Mercer Wealth, which globally has $160 billion in AUM, plans to boost its AUM in the region to $2-$3bn in the next 2-3 years from the present $1bn, said Yasir AbuShaban, a Dubai-based principal with Mercer Wealth.

Within the next two to three years, we are looking at reaching $2 to $3 billion as a conservative estimate and we do see an opportunity to do so,” said Mr AbuShaban.

Mercer does not directly make investments, but allocates clients’ money they have discretion to, to professional asset managers. They also provide advice to clients.

“We have buying power. We can negotiate on their (client’s) behalf with asset managers to provide them lower fees than they otherwise would have to get on their own,” he added.

Mercer Wealth’s clients include sovereign wealth funds, family offices, and insurance companies among others.

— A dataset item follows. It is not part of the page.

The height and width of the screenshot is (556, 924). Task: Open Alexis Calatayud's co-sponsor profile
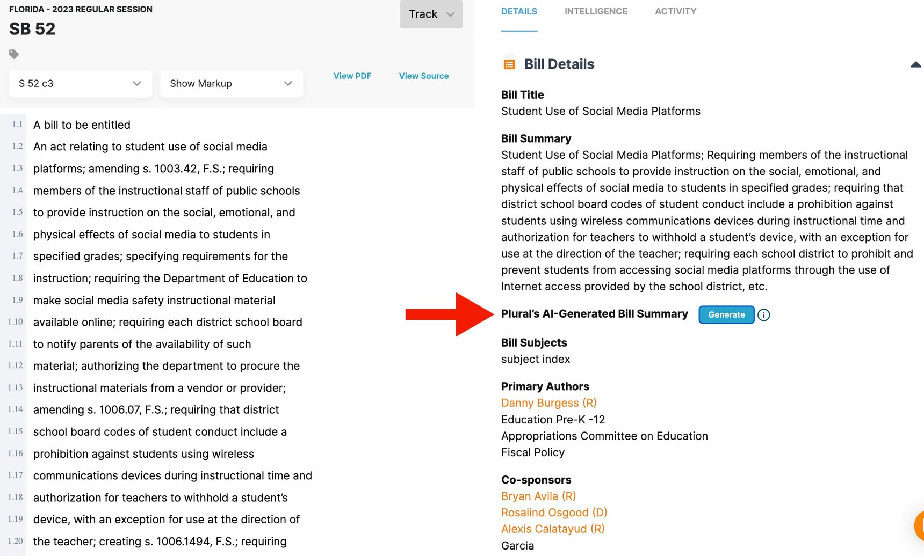click(553, 529)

From its office in Dubai, Mercer also looks after Africa, India and Turkey, where they also see opportunity for growth.

Wealth creation in Middle East and Africa (MEA) grew 8.5 per cent to $8.1 trillion last year from $7.5tn in 2015, higher than last year’s global average of 6 per cent and the second-highest growth in a region after Asia-Pacific which grew 9.9 per cent, according to consultancy Boston Consulting Group (BCG). In the region, where wealth grew just 1.9 per cent in 2015 compared with 2014, a pickup in oil prices has helped in wealth generation.

BCG is forecasting MEA wealth will rise to $12tn by 2021, growing at an annual average of 8 per cent.

Drivers of wealth generation in the region will be split evenly between new wealth creation and growth of performance of existing assets, according to BCG.

Another general trend in the region is clients’ looking for a comprehensive approach to investing, according to Mr AbuShaban.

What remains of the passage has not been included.